3.                                       Deposit.  Upon execution of this Agreement, GEOK shall deliver or cause to be delivered by wire transfer to Escrow Agent at Escrow Agents designated account set forth in Schedule A, the sum of $5,000,000.00 in cash in immediately available funds (as may from time to time increase or decrease as a result of the investment and reinvestment thereof and as may be reduced by charges thereto and payments and setoffs therefrom to compensate or reimburse Escrow Agent for amounts owing to it pursuant hereto, the Deposit) to be held by

1




Escrow Agent in accordance with the terms hereof for the purpose of providing a source of funds for the indemnification of GEOK pursuant to Article VIII of the Purchase Agreement.  Subject to and in accordance with the terms and conditions hereof, Escrow Agent agrees that it shall receive, hold in escrow, invest and reinvest and release or distribute the Deposit.  It is hereby expressly stipulated and agreed that all interest and other earnings on the Deposit shall become a part of the Deposit for all purposes, and that all losses resulting from the investment or reinvestment thereof from time to time and all amounts charged thereto to compensate or reimburse Escrow Agent from time to time for amounts owing to it hereunder shall from the time of such loss or charge no longer constitute part of the Deposit.
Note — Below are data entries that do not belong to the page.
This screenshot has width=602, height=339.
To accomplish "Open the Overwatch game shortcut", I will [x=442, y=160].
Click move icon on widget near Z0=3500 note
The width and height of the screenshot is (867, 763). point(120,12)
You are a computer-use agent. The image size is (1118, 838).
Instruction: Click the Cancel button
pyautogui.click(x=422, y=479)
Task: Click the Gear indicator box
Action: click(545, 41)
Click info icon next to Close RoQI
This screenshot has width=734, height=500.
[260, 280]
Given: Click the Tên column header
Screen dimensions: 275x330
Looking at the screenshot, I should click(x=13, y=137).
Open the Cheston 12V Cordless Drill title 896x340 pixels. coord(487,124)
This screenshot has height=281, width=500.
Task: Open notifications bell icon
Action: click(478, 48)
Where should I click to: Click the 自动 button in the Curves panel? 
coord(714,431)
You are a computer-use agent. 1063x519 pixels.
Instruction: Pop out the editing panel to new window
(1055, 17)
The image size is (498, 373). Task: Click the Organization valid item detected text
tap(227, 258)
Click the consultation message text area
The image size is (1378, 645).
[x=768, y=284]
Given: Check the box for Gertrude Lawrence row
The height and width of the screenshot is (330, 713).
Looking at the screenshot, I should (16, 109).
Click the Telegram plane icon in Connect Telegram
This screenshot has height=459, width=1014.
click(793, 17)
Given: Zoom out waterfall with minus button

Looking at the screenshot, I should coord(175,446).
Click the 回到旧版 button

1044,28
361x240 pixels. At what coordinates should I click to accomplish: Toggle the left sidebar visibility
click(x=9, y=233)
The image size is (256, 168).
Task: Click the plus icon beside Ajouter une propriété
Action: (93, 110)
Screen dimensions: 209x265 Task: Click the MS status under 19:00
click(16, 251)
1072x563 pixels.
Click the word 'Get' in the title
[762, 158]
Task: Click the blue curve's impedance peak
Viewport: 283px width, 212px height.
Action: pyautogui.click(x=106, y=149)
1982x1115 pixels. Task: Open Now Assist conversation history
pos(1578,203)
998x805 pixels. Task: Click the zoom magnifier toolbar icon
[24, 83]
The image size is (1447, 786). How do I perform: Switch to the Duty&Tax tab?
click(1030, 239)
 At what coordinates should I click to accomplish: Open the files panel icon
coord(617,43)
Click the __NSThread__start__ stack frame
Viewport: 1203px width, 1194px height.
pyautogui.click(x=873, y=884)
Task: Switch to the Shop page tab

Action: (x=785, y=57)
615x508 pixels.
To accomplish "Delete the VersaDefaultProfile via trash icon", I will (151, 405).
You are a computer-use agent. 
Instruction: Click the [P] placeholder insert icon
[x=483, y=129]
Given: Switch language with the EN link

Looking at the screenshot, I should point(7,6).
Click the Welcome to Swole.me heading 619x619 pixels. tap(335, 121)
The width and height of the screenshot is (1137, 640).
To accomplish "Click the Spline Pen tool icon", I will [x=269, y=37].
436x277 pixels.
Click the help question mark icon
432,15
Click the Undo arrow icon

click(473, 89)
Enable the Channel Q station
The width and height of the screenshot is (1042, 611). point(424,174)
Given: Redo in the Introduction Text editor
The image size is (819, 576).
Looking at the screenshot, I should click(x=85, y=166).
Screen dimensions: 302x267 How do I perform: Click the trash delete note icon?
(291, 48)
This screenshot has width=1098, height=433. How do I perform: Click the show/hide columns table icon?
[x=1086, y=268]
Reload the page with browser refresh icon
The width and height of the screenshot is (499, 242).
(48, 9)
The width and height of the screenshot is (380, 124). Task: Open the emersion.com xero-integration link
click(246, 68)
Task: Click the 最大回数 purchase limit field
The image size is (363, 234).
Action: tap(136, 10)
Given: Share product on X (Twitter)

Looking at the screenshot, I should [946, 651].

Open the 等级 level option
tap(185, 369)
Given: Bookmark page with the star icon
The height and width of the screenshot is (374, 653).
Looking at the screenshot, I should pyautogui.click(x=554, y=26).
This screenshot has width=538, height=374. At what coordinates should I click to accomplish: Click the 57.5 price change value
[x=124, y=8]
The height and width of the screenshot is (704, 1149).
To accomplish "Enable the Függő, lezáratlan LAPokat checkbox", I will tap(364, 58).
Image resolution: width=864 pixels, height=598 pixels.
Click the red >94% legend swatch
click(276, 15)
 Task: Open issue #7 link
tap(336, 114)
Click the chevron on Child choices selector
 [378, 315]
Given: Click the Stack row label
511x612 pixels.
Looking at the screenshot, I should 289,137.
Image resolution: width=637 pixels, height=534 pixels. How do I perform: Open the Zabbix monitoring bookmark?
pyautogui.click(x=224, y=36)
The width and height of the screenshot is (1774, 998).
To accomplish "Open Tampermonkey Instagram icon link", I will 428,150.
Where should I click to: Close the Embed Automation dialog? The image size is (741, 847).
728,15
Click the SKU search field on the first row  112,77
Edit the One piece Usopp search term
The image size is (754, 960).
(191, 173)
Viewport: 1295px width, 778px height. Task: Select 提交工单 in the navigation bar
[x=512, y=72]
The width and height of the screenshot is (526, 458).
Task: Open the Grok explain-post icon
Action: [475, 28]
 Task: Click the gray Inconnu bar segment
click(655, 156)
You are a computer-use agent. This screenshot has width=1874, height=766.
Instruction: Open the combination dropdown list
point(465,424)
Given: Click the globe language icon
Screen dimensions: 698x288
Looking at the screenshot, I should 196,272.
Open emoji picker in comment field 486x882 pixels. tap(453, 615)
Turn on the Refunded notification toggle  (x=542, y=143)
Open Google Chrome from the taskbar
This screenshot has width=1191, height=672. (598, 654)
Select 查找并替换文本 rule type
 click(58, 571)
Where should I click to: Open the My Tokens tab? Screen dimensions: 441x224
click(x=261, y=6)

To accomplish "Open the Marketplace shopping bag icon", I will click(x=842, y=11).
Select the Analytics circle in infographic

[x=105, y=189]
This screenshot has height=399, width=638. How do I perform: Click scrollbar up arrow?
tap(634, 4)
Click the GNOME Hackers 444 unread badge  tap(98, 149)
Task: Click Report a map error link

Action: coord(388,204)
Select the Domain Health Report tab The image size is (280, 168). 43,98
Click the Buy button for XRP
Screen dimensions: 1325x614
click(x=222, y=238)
4.                                       Investment of the Deposit.  Escrow Agent shall invest and reinvest the Deposit in U.S. government Treasury bills, U.S. government guaranteed securities or Aim STIT Prime Portfolio Private Class (the Default Investments) unless and until directed jointly in writing by the Other Parties to invest in other securities (the Other Investments). If at the time the Other Investments expire and the Other Parties have not provided joint written instruction as to reinvestment, Escrow Agent shall reinvest the Deposit or any portion thereof (applicable to the foregoing) in the Default Investments. Such written instructions with respect to Other Investments referred to in the foregoing sentence shall specify the type and identity of the investments to be purchased and/or sold and shall also include the name of the broker-dealer, if any, which the Other Parties jointly direct Escrow Agent to use in respect of such investment, any particular settlement procedures required, if any (which settlement procedures shall be consistent with industry standards and practices), and such other information as Escrow Agent may require. Escrow Agent shall not be liable for failure to invest or reinvest funds absent sufficient written direction. Unless Escrow Agent is otherwise directed in such written instructions, Escrow Agent may use a broker-dealer of its own selection, including a broker-dealer owned by or affiliated with Escrow Agent or any of its affiliates. The Escrow Agent or any of its affiliates may receive usual and customary compensation with respect to any investment directed hereunder. It is expressly agreed and understood by the Other Parties that Escrow Agent shall not in any way whatsoever be liable for losses on any investments, reinvestments or liquidations made pursuant to this Agreement and in accordance with this Section 4, other than as a result of bad faith, willful misconduct or gross negligence.